Bit random, but feel like the right people are here. This is for one of my CNC/printed projects, an updated version of my Servo based Wood Tile Display.

Curious if anyone here is familiar with I2C PCA9685 based boards that can be used to connect up to 16 SG90 servos per board? Found any reliable ones? Am using ones from amzn with unlabeled mofset for reverse voltage protection that fails with unknown lower than expected current…

Managed to burnout 12 of these boards earlier today. Managed to actually cause one to flame :fire:. Example smoke…


Schematic for Adafruit’s board, the knock off versions I’ve been using are 1/3rd of Adafruit’s price…

Smoke was caused by overwhelmed mosfet when the Servos were in a current hungry Stalled state.

Currently planning to salvage the boards and bypass the reverse voltage protection… The main PCA9685 ICs seem unaffected. Ideally these servo breakout boards would have efficient current limiting IC, or polyfuse or something else (?) that caps current that stalled servos can consume.

Will be changing code to aggressively use enable pin to de-energize servo breakout boards not actively moving, and some other coding based options.


What are you expecting to see in terms of current draw? What are the markings on that FET?

Honestly, that’s a truly horrible way of doing the reverse voltage protection. What I suspect is happening is that you’re browning out your power supply which is dragging the voltage rail down and causing the FET to partially turn off.

Another issue is that this FET isn’t really all that great for being driven from a 5V gate. At 4.5V and high junction temperature it’s more like 100mR on-state resistance, so having the loss through it on a stall is heating it and raising its resistance which will make it heat further etc.

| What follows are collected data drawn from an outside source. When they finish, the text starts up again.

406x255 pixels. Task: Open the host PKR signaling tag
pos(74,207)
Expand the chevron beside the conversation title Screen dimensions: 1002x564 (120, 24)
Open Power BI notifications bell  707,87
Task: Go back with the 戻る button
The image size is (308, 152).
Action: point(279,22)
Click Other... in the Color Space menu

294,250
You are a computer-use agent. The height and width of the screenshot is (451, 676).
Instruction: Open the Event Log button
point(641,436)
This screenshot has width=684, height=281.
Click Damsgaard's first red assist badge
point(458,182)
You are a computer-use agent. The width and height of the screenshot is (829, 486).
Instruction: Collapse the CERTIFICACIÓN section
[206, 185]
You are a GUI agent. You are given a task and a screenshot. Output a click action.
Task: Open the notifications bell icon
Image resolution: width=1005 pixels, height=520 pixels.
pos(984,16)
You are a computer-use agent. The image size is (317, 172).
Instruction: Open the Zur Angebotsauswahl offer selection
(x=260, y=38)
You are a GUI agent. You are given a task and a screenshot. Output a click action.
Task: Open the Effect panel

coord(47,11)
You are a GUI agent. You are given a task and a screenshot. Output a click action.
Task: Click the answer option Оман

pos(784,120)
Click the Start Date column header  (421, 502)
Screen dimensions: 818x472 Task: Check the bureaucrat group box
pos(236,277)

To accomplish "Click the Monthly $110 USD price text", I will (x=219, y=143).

It’s a slightly annoying package to jumper across, but I’d clip the legs off with side cutters, remove the entire device by heating the tab with a soldering iron and then, depending on the layout, either put a bit of wire or a blob of solder from drain to source.

The second aspect is definitely the stalled servo current issue. Typically you’d have some form of controller that can detected the locked-rotor current and either turn the channel off or lower the current through it to a lower maximum.

What are you trying to accomplish, here? Is something preventing the servo from moving unexpectedly or is the servo capable of a wider range of motion than what it’s driving?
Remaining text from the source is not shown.